How could I use python-request to grab a linkedin page?


I use below code try to grab a linked in page,but it seems this method couldn't let me login,just show me the unauthorized home page.

#/usr/bin/env python3
import requests
from bs4 import BeautifulSoup


payload = {
'session-key': 'my account',
'session-password': 'my password'
}

URL = 'https://www.linkedin.com/uas/login'
s = requests.session()
s.post(URL, data=payload)

r = s.get('http://www.linkedin.com/nhome')
soup = BeautifulSoup(r.text)
print(soup)

`


Solution

  • This is much more complicated than what you've got so far.

    You will need to do something like:

    • Load https://www.linkedin.com/uas/login
    • Parse the response with BeautifulSoup to get the login form, with all the hidden form fields etc. (The CSRF ones are particularly important, as the server will reject a POST request without the correct values).
    • Build your POST data dictionary from the parsed login form data + your username and password
    • POST that data to https://www.linkedin.com/uas/login-submit (you might have to fake some of the headers too, as it might only accept requests marked as AJAX)
    • Finally GET http://www.linkedin.com/nhome

    You can see this whole process by opening the developer tools in chrome/firefox and going through the login process in the network tab.

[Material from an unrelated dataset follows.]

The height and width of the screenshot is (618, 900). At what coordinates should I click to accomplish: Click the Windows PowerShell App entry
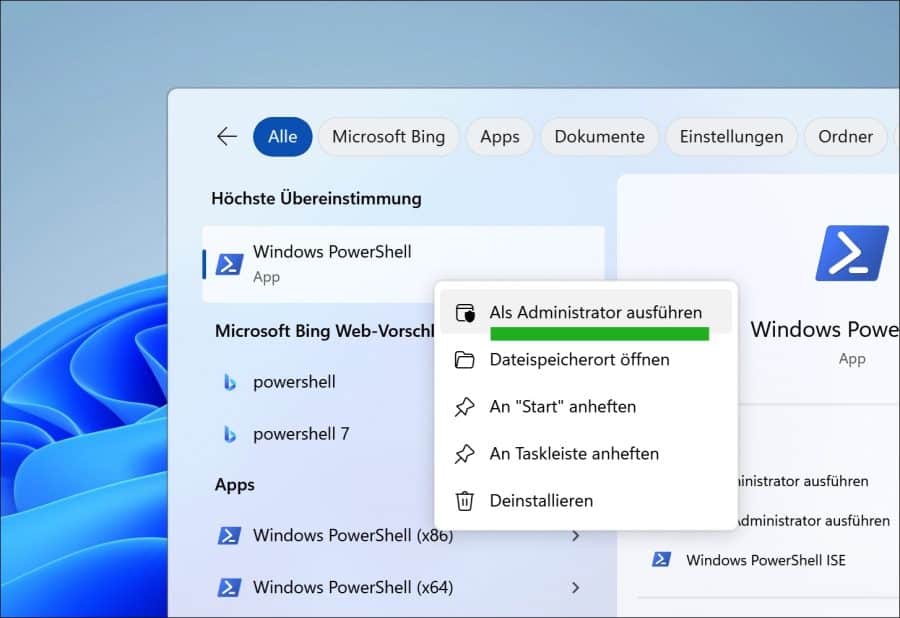332,262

    Something like this should work:

    import requests
    from bs4 import BeautifulSoup
    
    # Get login form
    URL = 'https://www.linkedin.com/uas/login'
    session = requests.session()
    login_response = session.get('https://www.linkedin.com/uas/login')
    login = BeautifulSoup(login_response.text)
    
    # Get hidden form inputs
    inputs = login.find('form', {'name': 'login'}).findAll('input', {'type': ['hidden', 'submit']})
    
    # Create POST data
    post = {input.get('name'): input.get('value') for input in inputs}
    post['session_key'] = 'username'
    post['session_password'] = 'password'
    
    # Post login
    post_response = session.post('https://www.linkedin.com/uas/login-submit', data=post)
    
    # Get home page
    home_response = session.get('http://www.linkedin.com/nhome')
    home = BeautifulSoup(home_response.text)